WHAT THE TASK ASKS
The required result is each line of the entries below containing the string "Internet".

(Collected data)
☆ ☆ ☆ ☆
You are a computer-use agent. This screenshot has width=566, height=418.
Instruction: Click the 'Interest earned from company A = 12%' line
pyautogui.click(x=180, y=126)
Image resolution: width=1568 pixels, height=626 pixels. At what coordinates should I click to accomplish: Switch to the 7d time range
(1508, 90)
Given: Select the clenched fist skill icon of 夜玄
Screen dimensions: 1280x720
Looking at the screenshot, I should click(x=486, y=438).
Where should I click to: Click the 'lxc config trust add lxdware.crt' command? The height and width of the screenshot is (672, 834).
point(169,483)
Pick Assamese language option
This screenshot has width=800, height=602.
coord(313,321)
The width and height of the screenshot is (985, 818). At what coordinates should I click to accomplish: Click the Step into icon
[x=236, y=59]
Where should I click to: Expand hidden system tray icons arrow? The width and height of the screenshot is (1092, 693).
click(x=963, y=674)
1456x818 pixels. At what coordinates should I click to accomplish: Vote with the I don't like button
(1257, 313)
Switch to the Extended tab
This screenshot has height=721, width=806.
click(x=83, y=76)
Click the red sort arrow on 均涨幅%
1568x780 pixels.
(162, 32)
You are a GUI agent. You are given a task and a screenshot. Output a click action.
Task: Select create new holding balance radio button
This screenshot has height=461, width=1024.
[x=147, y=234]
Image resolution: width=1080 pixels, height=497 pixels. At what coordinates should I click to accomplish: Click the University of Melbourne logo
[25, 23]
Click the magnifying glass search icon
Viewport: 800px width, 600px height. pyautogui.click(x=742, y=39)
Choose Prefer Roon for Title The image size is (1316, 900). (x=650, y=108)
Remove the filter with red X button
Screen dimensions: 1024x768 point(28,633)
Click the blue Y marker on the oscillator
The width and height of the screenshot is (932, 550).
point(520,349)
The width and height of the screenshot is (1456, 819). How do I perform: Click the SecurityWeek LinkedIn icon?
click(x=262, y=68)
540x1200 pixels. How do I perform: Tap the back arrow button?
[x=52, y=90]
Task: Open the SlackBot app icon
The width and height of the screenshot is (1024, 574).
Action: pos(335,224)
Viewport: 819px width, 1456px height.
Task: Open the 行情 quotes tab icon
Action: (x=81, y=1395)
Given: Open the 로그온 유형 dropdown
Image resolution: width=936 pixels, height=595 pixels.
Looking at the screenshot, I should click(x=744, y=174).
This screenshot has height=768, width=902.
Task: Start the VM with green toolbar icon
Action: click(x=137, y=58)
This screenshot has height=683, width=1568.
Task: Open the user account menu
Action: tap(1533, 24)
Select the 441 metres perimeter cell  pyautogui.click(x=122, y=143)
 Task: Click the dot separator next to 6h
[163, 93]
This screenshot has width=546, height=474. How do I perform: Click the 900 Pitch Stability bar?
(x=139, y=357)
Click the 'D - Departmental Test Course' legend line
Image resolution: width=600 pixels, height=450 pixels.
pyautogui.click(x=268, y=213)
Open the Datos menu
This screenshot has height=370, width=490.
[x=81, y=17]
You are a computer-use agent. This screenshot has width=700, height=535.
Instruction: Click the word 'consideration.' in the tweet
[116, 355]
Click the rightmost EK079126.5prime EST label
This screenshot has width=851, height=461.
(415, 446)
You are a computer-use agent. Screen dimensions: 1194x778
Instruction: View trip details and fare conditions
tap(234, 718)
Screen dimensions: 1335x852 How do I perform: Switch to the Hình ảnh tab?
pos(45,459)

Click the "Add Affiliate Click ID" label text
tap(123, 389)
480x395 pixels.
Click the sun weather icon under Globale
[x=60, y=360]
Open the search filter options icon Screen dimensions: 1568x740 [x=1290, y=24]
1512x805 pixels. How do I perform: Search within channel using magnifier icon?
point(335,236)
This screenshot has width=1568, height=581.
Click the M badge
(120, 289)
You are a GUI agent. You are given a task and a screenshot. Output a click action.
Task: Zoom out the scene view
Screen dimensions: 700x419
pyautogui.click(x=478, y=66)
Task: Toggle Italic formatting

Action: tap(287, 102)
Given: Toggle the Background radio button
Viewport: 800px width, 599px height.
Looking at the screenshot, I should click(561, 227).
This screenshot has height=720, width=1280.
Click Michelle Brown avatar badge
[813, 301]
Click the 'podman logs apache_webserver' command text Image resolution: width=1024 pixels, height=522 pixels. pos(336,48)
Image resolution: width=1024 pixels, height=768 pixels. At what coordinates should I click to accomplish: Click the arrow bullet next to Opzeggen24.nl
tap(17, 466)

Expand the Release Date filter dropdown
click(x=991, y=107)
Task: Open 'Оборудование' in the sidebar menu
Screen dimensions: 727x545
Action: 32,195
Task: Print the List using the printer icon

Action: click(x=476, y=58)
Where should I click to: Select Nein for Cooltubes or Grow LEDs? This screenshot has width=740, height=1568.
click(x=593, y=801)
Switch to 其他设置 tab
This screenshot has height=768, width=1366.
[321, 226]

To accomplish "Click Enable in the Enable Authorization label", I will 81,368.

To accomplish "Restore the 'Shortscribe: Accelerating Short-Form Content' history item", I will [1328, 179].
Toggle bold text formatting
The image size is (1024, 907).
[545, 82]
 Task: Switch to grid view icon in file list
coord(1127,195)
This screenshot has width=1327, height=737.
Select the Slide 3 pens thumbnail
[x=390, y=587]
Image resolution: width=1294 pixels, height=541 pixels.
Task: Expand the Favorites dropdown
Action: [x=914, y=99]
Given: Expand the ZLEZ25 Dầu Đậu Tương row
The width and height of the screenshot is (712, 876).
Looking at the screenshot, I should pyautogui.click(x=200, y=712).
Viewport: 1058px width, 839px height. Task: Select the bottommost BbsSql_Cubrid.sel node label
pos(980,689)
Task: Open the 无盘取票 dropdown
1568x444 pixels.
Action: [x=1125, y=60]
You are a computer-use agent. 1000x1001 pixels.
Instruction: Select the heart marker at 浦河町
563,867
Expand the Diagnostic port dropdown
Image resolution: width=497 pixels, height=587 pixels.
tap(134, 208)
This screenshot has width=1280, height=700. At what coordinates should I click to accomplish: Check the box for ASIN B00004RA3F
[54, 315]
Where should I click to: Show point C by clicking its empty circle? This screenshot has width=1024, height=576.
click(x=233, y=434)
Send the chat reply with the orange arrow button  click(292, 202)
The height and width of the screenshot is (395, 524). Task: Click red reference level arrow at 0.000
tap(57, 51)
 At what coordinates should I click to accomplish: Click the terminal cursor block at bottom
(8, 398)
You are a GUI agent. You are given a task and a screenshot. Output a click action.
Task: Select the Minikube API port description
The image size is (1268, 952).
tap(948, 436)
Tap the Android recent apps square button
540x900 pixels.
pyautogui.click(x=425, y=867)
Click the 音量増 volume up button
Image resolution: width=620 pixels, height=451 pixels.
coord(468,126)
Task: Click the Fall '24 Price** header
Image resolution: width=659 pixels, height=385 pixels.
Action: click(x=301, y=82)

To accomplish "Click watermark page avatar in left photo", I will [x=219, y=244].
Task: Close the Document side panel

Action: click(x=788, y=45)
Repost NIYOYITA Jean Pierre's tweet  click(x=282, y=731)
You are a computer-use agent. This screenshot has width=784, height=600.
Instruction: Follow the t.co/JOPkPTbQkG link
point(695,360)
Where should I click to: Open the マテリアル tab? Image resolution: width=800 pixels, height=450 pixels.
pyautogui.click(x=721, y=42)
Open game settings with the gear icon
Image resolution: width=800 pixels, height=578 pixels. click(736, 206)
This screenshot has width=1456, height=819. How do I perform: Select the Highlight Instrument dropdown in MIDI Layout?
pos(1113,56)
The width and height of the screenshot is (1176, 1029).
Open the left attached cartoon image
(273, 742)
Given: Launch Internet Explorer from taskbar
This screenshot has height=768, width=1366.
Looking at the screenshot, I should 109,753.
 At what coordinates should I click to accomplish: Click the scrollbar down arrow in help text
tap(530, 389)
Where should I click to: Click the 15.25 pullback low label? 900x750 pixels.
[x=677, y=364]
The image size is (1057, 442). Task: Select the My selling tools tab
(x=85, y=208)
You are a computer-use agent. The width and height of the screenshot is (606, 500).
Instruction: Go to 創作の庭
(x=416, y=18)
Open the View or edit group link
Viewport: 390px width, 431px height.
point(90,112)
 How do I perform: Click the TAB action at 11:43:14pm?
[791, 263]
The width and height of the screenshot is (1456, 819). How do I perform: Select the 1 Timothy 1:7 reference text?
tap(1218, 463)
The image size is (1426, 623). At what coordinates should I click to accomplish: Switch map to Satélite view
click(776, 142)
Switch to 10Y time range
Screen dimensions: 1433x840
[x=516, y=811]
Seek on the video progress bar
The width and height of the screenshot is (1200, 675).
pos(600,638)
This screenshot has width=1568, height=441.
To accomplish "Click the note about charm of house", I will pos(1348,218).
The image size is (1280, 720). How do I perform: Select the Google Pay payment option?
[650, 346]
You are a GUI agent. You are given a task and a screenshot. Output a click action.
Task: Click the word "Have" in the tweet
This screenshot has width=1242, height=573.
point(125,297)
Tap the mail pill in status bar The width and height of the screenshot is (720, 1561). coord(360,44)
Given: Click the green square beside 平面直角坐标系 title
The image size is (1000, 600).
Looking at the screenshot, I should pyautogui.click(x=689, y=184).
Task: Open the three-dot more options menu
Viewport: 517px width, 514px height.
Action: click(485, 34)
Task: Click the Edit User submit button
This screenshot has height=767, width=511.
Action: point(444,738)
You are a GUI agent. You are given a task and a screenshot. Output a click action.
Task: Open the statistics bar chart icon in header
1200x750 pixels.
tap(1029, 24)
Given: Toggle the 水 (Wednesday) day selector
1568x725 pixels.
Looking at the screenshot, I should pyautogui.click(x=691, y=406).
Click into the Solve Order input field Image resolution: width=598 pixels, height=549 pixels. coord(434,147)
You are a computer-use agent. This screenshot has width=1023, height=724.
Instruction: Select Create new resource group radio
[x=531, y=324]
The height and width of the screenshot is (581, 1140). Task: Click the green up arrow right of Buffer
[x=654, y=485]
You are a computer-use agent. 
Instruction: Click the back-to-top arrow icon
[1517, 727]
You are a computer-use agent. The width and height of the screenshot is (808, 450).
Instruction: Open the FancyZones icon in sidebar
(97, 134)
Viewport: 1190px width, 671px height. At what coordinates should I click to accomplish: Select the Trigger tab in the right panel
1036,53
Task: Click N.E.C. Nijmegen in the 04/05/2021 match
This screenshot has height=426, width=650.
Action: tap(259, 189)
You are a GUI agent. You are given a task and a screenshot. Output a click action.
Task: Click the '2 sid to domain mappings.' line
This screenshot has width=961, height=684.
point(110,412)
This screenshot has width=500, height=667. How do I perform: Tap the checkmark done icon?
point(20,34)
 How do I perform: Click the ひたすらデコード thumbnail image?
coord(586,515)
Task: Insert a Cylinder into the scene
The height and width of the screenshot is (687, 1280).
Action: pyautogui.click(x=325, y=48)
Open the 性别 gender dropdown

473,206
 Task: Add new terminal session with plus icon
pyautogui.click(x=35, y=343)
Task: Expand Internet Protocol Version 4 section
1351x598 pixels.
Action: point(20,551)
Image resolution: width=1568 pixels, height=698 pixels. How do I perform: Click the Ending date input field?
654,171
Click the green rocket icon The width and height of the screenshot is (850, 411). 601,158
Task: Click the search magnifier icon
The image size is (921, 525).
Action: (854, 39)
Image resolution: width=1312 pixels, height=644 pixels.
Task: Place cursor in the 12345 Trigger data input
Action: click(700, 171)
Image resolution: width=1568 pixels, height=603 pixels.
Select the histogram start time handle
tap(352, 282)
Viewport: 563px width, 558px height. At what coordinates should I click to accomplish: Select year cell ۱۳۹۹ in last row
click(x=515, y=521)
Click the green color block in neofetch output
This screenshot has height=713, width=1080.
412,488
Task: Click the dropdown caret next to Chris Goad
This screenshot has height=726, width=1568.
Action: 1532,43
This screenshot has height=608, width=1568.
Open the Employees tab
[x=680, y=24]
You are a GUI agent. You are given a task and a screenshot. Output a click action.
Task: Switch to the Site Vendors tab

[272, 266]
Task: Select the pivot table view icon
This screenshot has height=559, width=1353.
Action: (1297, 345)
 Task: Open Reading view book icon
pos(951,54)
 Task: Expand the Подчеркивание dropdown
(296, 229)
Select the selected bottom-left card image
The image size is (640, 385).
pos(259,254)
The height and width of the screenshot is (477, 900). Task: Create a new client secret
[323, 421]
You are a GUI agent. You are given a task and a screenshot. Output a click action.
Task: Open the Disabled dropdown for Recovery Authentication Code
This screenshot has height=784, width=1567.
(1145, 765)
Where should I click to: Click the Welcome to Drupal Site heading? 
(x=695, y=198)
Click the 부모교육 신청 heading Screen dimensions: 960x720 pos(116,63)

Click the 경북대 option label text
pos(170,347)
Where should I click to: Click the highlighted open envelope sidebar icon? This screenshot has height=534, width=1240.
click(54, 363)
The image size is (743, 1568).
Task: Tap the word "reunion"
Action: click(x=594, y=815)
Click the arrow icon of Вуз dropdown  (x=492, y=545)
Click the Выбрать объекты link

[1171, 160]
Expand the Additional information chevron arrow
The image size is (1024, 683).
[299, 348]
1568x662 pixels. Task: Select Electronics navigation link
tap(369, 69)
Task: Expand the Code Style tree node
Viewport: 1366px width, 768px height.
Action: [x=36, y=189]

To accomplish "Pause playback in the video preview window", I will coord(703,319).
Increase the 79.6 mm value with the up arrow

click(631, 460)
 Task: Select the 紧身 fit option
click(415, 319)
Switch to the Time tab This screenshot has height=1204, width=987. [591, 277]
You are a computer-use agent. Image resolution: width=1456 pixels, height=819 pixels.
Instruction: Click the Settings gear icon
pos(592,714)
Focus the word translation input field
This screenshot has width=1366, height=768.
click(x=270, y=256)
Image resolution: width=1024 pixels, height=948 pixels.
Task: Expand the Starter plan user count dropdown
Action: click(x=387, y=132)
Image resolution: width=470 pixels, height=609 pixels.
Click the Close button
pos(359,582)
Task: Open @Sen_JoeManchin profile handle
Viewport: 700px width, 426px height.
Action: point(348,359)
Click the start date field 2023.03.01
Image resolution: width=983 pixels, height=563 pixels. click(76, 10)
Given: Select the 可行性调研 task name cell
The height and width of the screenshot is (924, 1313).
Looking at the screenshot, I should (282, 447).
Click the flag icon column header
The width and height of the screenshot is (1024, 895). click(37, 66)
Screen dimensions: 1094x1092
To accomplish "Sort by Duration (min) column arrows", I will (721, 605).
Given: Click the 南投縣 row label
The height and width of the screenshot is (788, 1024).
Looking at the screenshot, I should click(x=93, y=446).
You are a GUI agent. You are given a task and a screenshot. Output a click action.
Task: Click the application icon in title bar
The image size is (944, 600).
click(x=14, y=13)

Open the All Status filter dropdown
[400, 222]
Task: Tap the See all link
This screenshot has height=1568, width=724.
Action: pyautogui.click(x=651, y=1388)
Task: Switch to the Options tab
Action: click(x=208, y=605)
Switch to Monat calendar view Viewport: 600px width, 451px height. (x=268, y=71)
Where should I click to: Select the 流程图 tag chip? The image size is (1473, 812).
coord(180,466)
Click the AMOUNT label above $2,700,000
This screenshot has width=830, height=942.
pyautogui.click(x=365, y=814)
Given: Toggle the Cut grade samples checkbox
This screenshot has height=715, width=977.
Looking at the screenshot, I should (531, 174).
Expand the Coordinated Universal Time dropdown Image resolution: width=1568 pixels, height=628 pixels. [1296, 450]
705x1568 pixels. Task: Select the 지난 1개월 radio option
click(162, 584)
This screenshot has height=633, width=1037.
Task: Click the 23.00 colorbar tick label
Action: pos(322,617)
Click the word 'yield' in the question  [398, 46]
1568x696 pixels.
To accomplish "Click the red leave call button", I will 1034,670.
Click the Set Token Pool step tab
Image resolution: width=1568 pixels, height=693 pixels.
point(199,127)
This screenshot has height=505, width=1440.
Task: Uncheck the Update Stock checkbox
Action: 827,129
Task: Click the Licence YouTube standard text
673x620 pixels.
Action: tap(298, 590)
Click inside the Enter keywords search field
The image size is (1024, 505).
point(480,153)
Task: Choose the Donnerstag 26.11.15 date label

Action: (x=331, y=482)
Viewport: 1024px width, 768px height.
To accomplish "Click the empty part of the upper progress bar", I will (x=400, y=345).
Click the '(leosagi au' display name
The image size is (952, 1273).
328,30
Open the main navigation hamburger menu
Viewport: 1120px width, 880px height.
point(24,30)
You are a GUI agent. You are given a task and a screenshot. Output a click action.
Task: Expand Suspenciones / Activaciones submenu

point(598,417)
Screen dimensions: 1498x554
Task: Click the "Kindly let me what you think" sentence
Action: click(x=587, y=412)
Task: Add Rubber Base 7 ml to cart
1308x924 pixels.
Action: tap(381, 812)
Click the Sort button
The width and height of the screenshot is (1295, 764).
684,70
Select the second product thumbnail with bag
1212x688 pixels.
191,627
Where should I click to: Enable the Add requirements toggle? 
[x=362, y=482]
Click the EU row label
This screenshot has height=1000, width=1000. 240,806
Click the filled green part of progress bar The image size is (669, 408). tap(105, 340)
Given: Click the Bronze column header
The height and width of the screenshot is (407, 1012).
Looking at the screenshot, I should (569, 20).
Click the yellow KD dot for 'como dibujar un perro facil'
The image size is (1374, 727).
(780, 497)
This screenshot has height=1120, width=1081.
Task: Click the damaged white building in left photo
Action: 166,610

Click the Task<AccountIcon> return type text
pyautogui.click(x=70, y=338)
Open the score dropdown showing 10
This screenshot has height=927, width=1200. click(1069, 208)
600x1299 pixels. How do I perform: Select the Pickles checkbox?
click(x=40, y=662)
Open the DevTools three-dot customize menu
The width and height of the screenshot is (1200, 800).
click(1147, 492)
☆ ☆ ☆ ☆
WRITTEN RESPONSE
Given: Launch Internet Explorer from taskbar
Task: Expand Internet Protocol Version 4 section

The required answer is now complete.